**EXERCISE GOAL**
Look through the entries for the string "России", and copy each line that holds it.

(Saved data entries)
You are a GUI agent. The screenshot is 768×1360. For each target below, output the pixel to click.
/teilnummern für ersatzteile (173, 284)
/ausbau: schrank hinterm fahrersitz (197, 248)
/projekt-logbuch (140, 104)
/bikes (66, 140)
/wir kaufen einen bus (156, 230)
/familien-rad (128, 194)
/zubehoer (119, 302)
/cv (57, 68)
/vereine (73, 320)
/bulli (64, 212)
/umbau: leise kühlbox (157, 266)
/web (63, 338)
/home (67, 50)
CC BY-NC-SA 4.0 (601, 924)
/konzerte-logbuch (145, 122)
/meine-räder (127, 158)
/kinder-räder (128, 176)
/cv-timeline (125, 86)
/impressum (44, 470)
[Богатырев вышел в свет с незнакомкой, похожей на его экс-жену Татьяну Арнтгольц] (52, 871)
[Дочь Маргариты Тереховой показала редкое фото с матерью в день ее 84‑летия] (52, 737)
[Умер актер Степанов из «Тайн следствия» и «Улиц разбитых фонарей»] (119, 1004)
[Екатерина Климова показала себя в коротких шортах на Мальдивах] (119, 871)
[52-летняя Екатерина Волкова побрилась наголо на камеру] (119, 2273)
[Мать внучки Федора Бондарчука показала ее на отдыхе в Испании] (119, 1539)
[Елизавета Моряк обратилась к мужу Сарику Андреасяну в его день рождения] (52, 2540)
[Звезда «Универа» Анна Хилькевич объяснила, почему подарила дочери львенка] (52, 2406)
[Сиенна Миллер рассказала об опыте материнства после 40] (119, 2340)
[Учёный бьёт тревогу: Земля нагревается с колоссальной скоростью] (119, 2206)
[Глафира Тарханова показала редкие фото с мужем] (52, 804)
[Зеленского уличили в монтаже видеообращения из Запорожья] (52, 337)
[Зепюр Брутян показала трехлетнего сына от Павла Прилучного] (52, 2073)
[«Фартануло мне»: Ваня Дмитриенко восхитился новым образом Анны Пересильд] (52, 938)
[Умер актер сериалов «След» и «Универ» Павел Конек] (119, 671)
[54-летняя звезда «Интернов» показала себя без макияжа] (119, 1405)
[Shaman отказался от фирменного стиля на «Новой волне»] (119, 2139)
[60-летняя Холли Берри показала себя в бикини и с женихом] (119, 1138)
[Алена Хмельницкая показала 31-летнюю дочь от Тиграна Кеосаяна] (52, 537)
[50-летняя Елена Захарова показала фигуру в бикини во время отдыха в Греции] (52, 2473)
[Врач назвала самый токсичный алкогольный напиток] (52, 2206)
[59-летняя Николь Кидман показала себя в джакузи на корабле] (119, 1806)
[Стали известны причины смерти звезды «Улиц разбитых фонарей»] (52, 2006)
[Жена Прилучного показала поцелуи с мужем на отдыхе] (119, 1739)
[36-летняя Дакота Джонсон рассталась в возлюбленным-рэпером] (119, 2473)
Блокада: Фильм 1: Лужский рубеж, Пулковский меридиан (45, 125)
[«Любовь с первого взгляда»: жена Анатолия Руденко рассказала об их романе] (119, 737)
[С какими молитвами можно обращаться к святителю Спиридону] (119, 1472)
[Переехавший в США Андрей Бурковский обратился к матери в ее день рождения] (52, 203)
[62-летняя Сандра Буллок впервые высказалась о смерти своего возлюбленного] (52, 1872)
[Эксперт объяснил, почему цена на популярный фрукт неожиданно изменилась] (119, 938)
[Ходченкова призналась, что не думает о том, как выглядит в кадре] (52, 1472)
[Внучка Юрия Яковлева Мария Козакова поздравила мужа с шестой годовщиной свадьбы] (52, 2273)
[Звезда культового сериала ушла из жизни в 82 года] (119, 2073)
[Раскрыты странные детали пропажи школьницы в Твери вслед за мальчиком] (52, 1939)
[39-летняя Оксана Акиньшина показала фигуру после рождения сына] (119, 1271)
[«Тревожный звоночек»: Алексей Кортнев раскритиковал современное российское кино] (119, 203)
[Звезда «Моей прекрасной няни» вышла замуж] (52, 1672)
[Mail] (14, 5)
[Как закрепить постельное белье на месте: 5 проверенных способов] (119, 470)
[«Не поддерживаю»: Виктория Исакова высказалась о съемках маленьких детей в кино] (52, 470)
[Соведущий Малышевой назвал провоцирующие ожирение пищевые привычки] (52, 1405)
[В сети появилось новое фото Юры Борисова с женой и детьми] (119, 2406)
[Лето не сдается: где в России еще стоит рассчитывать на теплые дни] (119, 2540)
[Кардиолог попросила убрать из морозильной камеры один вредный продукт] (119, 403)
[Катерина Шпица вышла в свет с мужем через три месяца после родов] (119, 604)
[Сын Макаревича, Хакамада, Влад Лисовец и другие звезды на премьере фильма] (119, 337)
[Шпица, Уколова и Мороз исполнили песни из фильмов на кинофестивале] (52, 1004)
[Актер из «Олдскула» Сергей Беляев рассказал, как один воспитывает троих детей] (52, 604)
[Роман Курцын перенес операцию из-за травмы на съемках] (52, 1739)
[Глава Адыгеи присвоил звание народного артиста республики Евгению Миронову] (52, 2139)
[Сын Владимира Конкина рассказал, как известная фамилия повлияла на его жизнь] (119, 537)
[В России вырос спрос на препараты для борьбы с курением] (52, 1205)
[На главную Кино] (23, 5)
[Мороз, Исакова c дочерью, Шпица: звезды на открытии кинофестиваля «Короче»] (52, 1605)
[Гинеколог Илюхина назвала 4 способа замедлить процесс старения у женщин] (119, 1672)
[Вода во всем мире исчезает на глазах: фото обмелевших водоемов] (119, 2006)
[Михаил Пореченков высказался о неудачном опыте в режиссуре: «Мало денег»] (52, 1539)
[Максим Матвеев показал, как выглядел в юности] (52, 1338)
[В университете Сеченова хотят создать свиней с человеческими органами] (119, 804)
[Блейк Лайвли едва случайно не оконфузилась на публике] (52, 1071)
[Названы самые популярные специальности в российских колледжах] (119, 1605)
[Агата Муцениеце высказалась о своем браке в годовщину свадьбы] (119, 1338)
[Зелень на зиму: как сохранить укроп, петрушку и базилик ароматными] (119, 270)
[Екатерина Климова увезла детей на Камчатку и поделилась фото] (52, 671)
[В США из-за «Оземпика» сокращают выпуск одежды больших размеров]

**TASK SOLUTION**
[Лето не сдается: где в России еще стоит рассчитывать на теплые дни] (119, 2540)
[В России вырос спрос на препараты для борьбы с курением] (52, 1205)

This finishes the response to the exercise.